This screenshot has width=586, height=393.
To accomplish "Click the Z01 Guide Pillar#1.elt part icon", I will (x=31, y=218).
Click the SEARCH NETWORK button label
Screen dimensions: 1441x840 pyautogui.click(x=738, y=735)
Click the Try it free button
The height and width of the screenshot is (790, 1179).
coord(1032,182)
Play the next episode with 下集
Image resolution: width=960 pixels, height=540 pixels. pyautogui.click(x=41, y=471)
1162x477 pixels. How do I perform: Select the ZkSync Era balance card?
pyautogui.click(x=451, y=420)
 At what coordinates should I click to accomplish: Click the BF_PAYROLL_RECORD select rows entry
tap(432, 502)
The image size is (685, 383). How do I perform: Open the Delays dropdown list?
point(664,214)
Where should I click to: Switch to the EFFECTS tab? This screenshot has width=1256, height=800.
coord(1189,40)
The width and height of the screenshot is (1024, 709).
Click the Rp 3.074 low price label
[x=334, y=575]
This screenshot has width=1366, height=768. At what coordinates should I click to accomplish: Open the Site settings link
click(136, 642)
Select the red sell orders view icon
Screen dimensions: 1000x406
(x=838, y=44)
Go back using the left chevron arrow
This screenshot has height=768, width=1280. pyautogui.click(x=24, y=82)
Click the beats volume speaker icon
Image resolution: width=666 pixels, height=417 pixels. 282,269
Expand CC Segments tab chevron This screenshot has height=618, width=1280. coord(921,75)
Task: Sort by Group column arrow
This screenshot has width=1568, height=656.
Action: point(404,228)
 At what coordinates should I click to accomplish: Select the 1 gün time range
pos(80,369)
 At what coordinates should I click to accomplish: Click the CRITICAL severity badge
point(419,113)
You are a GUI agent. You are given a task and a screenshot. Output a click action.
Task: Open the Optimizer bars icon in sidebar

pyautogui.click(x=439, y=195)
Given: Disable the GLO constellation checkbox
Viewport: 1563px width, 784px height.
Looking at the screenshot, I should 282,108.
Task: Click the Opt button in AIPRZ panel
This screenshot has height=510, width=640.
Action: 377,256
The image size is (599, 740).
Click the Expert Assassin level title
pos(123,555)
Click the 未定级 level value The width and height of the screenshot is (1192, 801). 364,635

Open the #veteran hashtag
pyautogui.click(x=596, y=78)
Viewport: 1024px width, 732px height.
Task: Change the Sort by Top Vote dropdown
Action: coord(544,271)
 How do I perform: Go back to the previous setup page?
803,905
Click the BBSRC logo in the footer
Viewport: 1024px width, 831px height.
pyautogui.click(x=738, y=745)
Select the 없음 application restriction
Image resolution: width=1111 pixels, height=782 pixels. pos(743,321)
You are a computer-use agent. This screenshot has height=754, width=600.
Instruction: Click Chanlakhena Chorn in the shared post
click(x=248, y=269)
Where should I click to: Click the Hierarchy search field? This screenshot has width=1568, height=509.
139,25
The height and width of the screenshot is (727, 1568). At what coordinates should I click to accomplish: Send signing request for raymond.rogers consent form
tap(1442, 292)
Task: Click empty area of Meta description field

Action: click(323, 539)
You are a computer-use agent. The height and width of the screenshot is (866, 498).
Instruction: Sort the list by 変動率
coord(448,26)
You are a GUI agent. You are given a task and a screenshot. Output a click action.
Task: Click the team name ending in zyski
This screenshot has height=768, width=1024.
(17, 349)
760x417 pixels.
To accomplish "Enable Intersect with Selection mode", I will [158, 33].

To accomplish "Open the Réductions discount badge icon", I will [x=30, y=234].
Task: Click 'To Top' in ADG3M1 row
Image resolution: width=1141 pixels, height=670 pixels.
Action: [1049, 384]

------------

**WHAT THE TASK REQUIRES**:
The lines to output run from the one containing "760x417 pixels." through the last line of the records above; repeat them exactly and nothing more.

**RESULT**:
760x417 pixels.
To accomplish "Enable Intersect with Selection mode", I will [158, 33].

To accomplish "Open the Réductions discount badge icon", I will [x=30, y=234].
Task: Click 'To Top' in ADG3M1 row
Image resolution: width=1141 pixels, height=670 pixels.
Action: [1049, 384]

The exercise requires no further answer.